Debt campaigners have accused the IMF of encouraging reckless lending by extending US$93 billion in loans to 18 financially troubled countries without a debt restructuring program first.
In advance of the IMF’s annual meeting in Washington next week, the Jubilee Debt Campaign (JDC) said that the fund was breaking its own rules by providing financial support without ensuring that the debt burden was sustainable.
The JDC said the IMF was creating a moral hazard, because lenders knew that they would be bailed out no matter how risky their loans might be.
Debt sustainability has come into the spotlight over the past year after the IMF controversially lent a record US$56 billion to Argentina even though its annual debt repayments far exceeded the fund’s own limit. The IMF said Argentina was a special case.

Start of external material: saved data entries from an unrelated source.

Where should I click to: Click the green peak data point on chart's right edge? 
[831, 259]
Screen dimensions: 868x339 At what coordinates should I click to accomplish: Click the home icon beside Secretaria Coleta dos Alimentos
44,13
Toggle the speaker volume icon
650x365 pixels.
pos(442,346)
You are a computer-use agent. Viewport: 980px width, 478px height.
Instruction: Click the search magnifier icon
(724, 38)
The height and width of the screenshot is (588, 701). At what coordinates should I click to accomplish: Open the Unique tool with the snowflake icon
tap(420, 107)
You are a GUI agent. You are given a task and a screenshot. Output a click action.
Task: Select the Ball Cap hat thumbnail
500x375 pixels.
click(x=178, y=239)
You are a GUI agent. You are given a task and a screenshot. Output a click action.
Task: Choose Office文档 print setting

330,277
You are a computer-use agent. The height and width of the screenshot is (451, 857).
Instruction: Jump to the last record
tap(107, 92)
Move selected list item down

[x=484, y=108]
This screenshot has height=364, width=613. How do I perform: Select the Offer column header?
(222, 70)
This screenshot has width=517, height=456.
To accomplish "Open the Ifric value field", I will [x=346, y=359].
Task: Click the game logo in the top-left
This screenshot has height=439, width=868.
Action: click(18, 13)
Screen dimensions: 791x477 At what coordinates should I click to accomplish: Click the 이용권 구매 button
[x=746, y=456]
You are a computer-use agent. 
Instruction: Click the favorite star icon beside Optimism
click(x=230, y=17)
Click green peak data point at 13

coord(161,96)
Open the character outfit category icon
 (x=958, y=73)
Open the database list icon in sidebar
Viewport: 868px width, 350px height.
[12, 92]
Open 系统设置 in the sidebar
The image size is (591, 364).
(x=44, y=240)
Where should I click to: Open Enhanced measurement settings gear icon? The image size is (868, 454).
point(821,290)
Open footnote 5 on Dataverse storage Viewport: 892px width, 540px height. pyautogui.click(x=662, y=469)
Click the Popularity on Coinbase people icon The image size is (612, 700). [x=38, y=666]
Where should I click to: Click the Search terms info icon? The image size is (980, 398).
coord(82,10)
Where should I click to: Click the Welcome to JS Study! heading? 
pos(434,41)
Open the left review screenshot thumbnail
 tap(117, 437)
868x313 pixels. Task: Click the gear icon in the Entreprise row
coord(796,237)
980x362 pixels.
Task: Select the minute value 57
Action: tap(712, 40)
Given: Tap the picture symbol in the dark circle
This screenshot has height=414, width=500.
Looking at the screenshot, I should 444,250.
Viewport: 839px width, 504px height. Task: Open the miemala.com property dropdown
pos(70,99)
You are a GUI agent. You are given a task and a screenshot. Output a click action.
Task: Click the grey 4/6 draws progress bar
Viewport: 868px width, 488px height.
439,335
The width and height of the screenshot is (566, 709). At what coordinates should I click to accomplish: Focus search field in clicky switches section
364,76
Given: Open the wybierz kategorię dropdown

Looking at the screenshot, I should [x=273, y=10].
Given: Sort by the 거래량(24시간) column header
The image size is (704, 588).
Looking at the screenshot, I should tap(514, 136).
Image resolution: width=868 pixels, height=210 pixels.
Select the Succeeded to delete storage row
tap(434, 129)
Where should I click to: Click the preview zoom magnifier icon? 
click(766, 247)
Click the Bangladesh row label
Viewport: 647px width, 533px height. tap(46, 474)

The JDC said Argentina was merely the most acute example of a wider problem, with the IMF also encouraging reckless lending in Afghanistan; Angola; Cameroon; the Central African Republic; Chad; Ecuador; Egypt; Ghana; Jordan; Mauritania; Mongolia; Pakistan; Sao Tome and Principe; Sierra Leone; Sri Lanka; Tunisia and Ukraine.
“The IMF has a policy not to lend into an unsustainable debt situation, but we are seeing it breach this policy far too often, bailing out reckless lenders. This creates a moral hazard in the sovereign debt system. Lenders and borrowers are jointly responsible for ensuring debt crises are prevented,” Jubilee Debt Campaign director Sarah-Jayne Clifton said.
“By constantly bailing out countries in debt crisis without requiring debt restructuring, the IMF is placing the burden of a crisis squarely on the shoulders of the citizens of a debtor country,” she said.
The IMF defended its approach.
“The methodology used in the Jubilee report is flawed, starting with the misleading headline number of US$93 billion,” a spokesman said.